The New Sudoku Players' Forum

Website · by **denis_berthier** » Sat Feb 20, 2021 6:01 am

The bivalue conjecture

In science, a conjecture is not a vague idea:
- it must be precisely formulated;
- it must be supported by sufficiently strong evidence, making it reasonably believable;
- obviously, it must not have trivial counter-examples. (This is a very useful constraint, as it allows to refine the conjecture in the first stages of its formulation.)

In spite of mountains of evidence, proving that a conjecture is true may remain very difficult. For instance, long ago, I've made the conjecture that all the 9x9 Sudoku puzzles were in T&E(0, 1 or 2) and, a little later, the much stronger conjecture that they are indeed in B7B. I have checked both conjectures on all the hardest known puzzles (produced by the intensive work of many people) and I've found no counter-example.
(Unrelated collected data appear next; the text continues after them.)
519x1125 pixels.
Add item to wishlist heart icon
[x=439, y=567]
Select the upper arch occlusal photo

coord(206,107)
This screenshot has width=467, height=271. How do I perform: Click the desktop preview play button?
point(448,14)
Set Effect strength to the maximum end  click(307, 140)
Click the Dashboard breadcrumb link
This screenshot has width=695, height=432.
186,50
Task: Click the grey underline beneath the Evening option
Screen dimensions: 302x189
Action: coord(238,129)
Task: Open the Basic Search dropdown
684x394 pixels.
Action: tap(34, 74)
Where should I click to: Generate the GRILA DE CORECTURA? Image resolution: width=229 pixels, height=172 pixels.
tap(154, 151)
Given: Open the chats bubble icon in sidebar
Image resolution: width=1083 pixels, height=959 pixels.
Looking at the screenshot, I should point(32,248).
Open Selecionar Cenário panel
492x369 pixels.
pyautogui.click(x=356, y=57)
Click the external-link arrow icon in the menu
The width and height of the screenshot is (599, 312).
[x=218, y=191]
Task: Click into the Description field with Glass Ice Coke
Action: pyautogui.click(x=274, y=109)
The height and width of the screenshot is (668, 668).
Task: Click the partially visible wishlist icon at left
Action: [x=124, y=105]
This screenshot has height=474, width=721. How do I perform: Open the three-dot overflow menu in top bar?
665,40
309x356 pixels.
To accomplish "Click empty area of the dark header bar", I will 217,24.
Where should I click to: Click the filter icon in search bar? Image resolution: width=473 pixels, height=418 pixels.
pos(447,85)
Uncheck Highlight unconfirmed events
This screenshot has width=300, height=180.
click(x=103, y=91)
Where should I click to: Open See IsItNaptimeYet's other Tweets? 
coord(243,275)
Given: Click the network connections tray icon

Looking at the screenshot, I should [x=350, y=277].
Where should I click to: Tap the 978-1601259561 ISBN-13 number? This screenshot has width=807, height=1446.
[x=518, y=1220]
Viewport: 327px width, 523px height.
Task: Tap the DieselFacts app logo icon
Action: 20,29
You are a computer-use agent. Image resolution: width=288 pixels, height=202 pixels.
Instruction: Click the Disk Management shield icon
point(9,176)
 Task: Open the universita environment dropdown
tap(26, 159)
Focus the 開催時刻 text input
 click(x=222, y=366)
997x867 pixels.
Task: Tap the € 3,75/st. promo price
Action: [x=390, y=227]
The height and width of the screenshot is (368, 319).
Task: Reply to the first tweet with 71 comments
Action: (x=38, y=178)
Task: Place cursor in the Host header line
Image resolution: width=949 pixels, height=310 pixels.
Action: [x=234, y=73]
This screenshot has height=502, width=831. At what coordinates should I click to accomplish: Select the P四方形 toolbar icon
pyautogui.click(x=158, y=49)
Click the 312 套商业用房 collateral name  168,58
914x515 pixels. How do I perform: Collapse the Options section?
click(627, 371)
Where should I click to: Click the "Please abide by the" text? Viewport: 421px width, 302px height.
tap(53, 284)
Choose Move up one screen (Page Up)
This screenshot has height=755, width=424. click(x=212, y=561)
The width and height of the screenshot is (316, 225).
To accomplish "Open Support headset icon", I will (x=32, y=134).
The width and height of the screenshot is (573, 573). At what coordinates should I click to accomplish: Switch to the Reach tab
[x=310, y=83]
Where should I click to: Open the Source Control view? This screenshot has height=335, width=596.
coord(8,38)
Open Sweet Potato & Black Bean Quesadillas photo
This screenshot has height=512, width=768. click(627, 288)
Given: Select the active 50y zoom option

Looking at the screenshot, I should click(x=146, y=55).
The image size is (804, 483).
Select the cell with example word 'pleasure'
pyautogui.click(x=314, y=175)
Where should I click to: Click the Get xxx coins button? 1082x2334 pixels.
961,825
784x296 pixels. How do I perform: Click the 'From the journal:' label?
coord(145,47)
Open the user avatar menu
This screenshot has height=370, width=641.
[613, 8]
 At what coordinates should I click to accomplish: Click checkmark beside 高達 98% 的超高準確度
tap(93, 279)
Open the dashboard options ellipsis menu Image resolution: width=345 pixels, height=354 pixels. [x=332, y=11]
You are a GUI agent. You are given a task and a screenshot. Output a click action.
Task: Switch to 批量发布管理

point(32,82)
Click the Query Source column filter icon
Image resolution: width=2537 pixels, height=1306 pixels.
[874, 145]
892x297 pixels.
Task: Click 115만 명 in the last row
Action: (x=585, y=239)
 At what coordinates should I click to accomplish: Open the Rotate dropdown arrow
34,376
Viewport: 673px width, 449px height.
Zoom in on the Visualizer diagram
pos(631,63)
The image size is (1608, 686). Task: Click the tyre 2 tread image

However, they still remain conjectures as I have no formal proof of their validity (and not the least idea of how such proofs could be found).
The fact that the B7B conjecture has no known counter-example provides huge supporting evidence for the weaker T&E(2) conjecture.

1) Preliminary definitions
Let me first give a few elementary definitions, based on my super-symmetric view of Sudoku that doesn't make any difference between the different types of CSP-Variables (or between the four 2D-spaces):
- a pair of different candidates is rc-bivalue if they are the only two candidates for a CSP-Variable of type rc (bivalue in usual Sudoku parlance)
- a pair of different candidates is rn-bivalue if they are the only two candidates for a CSP-Variable of type rn (bilocal in usual Sudoku parlance)
- a pair of different candidates is cn-bivalue if they are the only two candidates for a CSP-Variable of type cn (bilocal in usual Sudoku parlance)
- a pair of different candidates is bn-bivalue if they are the only two candidates for a CSP-Variable of type bn (bilocal in usual Sudoku parlance)

This can be stated in a more intuitive form, using the Extended Sudoku Board representation, as:
- a pair of different candidates is rc-bivalue if they are the only two candidates in a rc-cell
- a pair of different candidates is rn-bivalue if they are the only two candidates in a rn-cell
- a pair of different candidates is cn-bivalue if they are the only two candidates in a cn-cell
- a pair of different candidates is bn-bivalue if they are the only two candidates in a bn-cell

A pair of different candidates is bivalue if it is rc-bivalue or rn-bivalue or cn-bivalue or bn-bivalue.

Notice that:
- in Sudoku, a pair of different candidates can be bivalue at the same time in different ways (indeed in at most two ways in Sudoku);
- this notion of a bivalue pair can be defined in any CSP (a pair of different candidates is bivalue if they are the only two candidates for some CSP-Variable) and it is indeed widely used in all the applications of CSP-Rules: FutoRules, KakuRules, Slitherlink...
- the simplest chains, bivalue-chains, are based on bivalue pairs and they are a generic notion in CSP-Rules;
- all the generic chain rules in SudoRules are extensions of bivalue chains.
All this shows that "bivalue" is a fundamental concept.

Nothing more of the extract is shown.